PHP Random Number Generator with Normal Distribution / Bell Curve
So for a project we needed some random test data but we wanted the data to be on a bell curve to represent real life scenarios. I couldn’t find anything so after so digging I found some code in Java and translated it into php seems to work great.
function purebell($min,$max,$std_deviation,$step=1) { $rand1 = (float)mt_rand()/(float)mt_getrandmax(); $rand2 = (float)mt_rand()/(float)mt_getrandmax(); $gaussian_number = sqrt(-2 * log($rand1)) * cos(2 * M_PI * $rand2); $mean = ($max + $min) / 2; $random_number = ($gaussian_number * $std_deviation) + $mean; $random_number = round($random_number / $step) * $step; if($random_number < $min || $random_number > $max) { $random_number = purebell($min, $max,$std_deviation); } return $random_number; }
When I ran through it 10,000 times with a min of 1 and a max of 100 and a standard deviation of 3 here is the distribution I got, I would say that looks like a bell curve.

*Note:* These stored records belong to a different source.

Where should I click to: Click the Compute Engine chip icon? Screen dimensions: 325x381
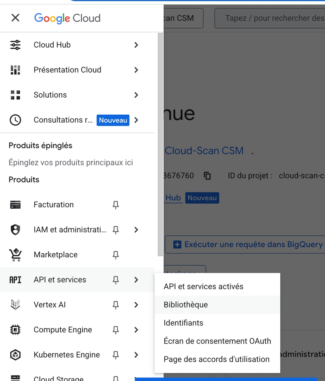tap(15, 330)
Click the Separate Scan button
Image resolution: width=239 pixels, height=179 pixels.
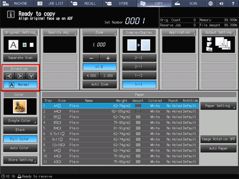20,58
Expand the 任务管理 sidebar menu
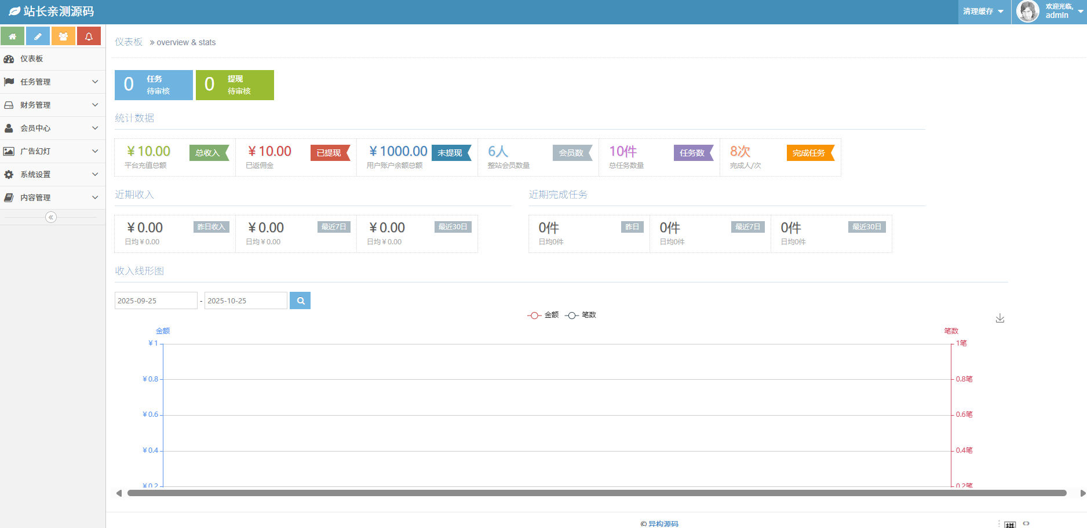 pos(52,82)
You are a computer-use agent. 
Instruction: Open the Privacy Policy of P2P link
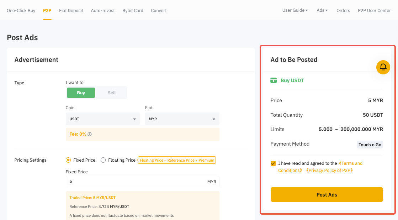coord(330,171)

Update and credit to Stefan Muth for his comment below. He has made some tweaks and even added some functionality to allow you to skew results and change the standard deviation. Here is the code he created:
// Generate a random integer between $min and $max on a bell curve function intBell($min, $max, $mid=0.5, $std_deviation=1) { if ($min == $max) return $max; $n = floatBell($min, $max, $mid, $std_deviation); return floor((($n - $min) * ($max - $min + 1) / ($max - $min)) + $min); } // Generate a random float between $min and $max on a bell curve // - Increasing $std_deviation flattens it // - Increasing $mid skews it to the right function floatBell($min, $max, $mid=0.5, $std_deviation=1) { if ($min == $max) return $max; $d = (float)mt_getrandmax(); $r1 = (float)mt_rand() / $d; $r2 = (float)mt_rand() / $d; $gaussian_number = sqrt(-2 * log($r1)) * cos(2 * M_PI * $r2); $mean = ($max + $min) * $mid; $random_number = ($gaussian_number * $std_deviation) + $mean; if($random_number < $min || $random_number > $max) { $random_number = floatBell($min, $max, $mid, $std_deviation); } return $random_number; }
Thanks for this it will be very helpful in creating test data.

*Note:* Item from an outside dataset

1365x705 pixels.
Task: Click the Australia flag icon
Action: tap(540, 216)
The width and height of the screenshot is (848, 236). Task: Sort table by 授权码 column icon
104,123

Hi, thanks for the code, it seems to do exactly what I need ! 🙂
But I’m still having trouble understanding how you got that graph … Could you tell me if it needs a loop or anything ?
Thanks man ! 🙂
Glad it was helpful.
Yes I ran a loop that ran this function 10,000 times then just took the numbers generated and put them into Excel to generate the graph. You could generate the graph with a PHP library if you wanted.
Hi Nate,
I think there is a serious flaw in your formula. Either that or I’ve screwed up really badly. I tried using the function but I kept getting skewed results. I tried it for min = 5, max = 15, sd = 3.5. I kept getting the values skewed as if 9.5 was the high point, not 10. It also seemed to be “cut” from the right.
Here are the results of a sample run with 500 000 generated numbers, split in buckets of 0.5 (5.0-5.5, 5.5-6.0, 6.0-6.5, etc.):
1368
2949
6069
11089
18161
27440
37074
45403
49994
49897
45445
36969
27585
18321
11070
6116
2986
1332
514
218
You don’t even need a graph to see the problem.

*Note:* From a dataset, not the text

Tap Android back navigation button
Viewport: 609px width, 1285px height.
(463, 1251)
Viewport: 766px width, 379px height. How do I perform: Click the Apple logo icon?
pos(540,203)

After modifying those two rows like so:
$half = ($max – $min) / 2;
$middle = $min + $half;
I was able to produce numbers in a good distribution:
238
666
1814
4307
8888
16415
26487
38290
48544
54627
54577
48427
37939
26517
16594
8787
4107
1837
688
251
I failed to understand why those two rows that calculate the half and the middle are the way you made them but fixing them like I describe seems to have fixed my problem. Please, let me know if I missed something important they are supposed to do in the way you’ve written them.
Best,
Georgi
Yeah it believe it has to do with whether you have an even or odd number of possible results. For example in your case 5 to 15 = 11 possible results, 1 to 100 = 100 possible results. I’ll update the function so that it checks for that. Thanks for the feedback.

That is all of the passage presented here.